OREAR
Nuevos vientos para imaginar el porvenir

Viento del Sur,
moreno, ardiente,
llegas sobre mi carne,
trayéndome semilla
de brillantes
miradas, empapado
de azahares.
Veleta, de Federico García Lora
El Centro Cultural de España en Asunción, en el marco de su 50 aniversario, presenta OREAR, una instalación cuya propuesta aborda una experiencia sensible y conceptual en torno al movimiento, el aire y la transformación, partiendo de una pregunta fundamental: ¿qué puede generar un espacio cultural cuando se piensa a sí mismo como un organismo vivo? Desde allí la instalación ensaya una posible respuesta: dejarse afectar.
La propuesta OREAR introduce el aire como materia activa. No como vacío, sino como fuerza que atraviesa, desplaza y modifica. El viento, en sus múltiples intensidades, se convierte en metáfora: una presencia invisible que agita, erosiona, conecta y renueva. A través de esta lógica, la instalación plantea un desplazamiento de la mirada hacia la percepción del movimiento: aquello que no siempre se ve, pero que incide profundamente en las formas, y por qué no, también en la percepción individual.
El concepto se articula desde la idea de una institución porosa, capaz de abrirse, de dejar circular, de ablandar la rigidez de sus límites a través de nuevos vientos que permitan imaginar el porvenir. Un cuerpo híbrido que respira de manera natural pero también mecánica. En este sentido, OREAR no solo ocupa el espacio, sino que lo materializa a otras densidades. Lo airea, lo somete a corrientes que interrogan su estabilidad y sugieren nuevas posibilidades de existencia.

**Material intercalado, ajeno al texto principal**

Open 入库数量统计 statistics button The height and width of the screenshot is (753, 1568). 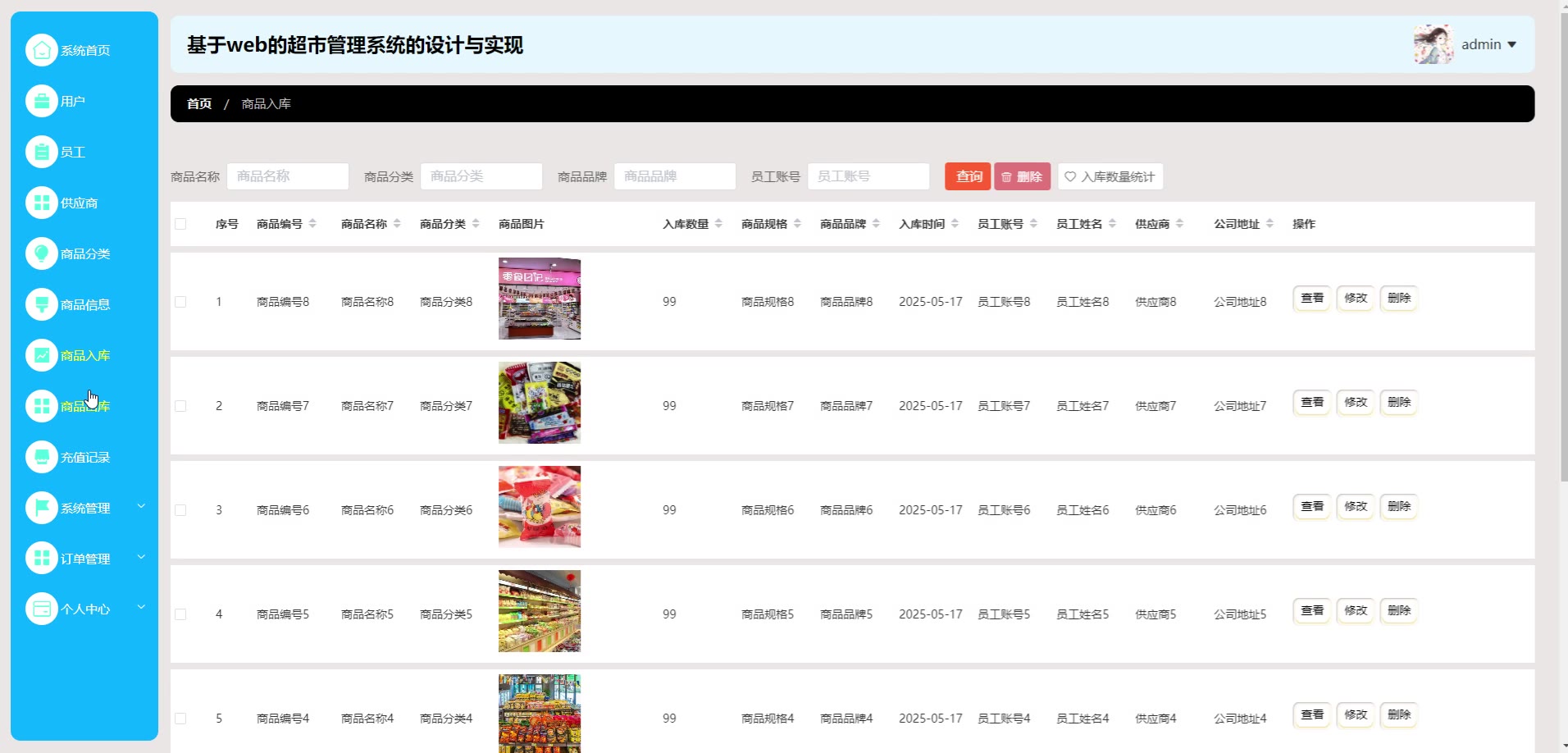point(1110,176)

El gesto de “orear” implica aquí ventilar lo acumulado, permitir que lo contenido se desplace, que lo sedimentado se reconfigure. No se trata únicamente de renovar, sino de transformar desde dentro.

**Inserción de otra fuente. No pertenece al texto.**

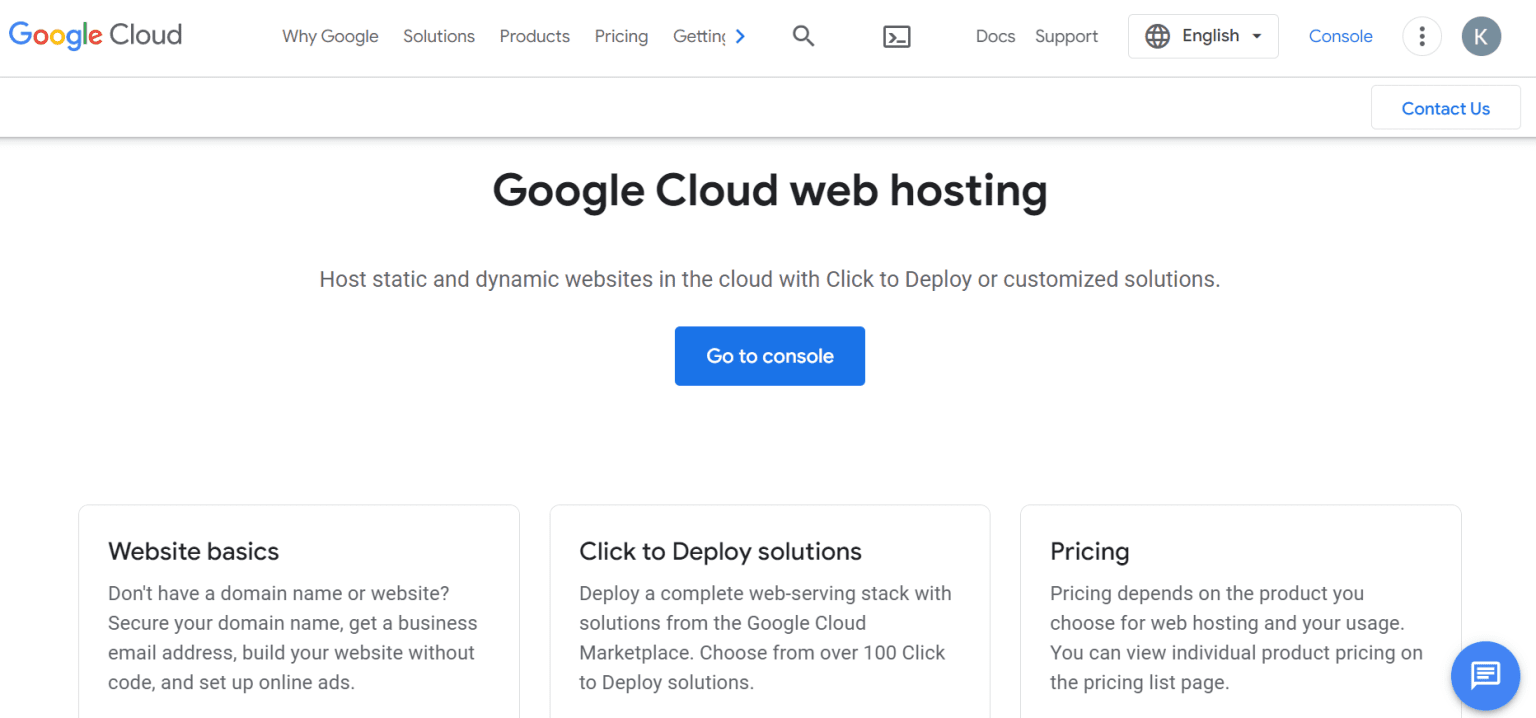The image size is (1536, 718).
Task: Open the three-dot more options menu
Action: 1421,37
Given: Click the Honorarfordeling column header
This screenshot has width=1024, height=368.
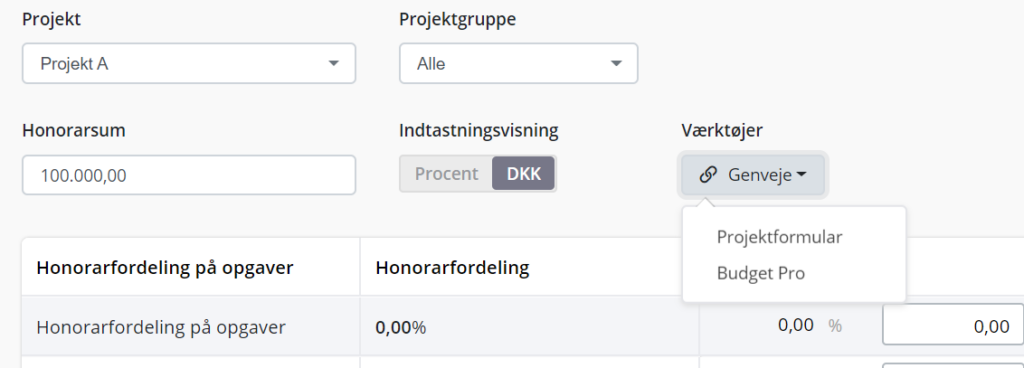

El movimiento, entendido también como danza, atraviesa toda la instalación. Una danza que no pertenece exclusivamente a los cuerpos humanos, sino que se expande a los materiales, a las superficies, a las estructuras mismas del espacio. Todo puede ser afectado por el aire: los tejidos, los objetos, las memorias, las formas de crear y de habitar... En ese desplazamiento, emerge una dimensión de incertidumbre que activa una imaginación transformadora: desde nuevos desplazamientos a nuevas formar de imaginar la calma y la incomodidad.
OREAR propone así una sintonía para preguntarse: ¿Qué ocurre cuando una institución se deja atravesar? ¿Qué se pone en movimiento cuando algo aparentemente estable comienza a respirar? ¿Qué nuevas formas pueden surgir cuando se habilitan desafíos constantes como condición de cambio?
En este contexto, el aire se convierte en un vehículo de transición, casi transportar, como un elemento que no se puede retener, pero que deja huella. Respirar, aquí, es también imaginar: activar procesos, desplazar certezas, ensayar futuros posibles.
OREAR se plantea como un gesto hacia adelante, una apertura, una corriente que, al atravesar el presente, permite vislumbrar otros modos de ser, de hacer y de estar con nuevos movimientos para imaginar el porvenir.
Nuevos vientos para imaginar lo que nos espera o cómo un espacio cultural puede transformarse en un organismo que respira
Equipo artístico y técnico: Raisa Aid, André Rolón, Aleix Jiménez, Elefante Mental.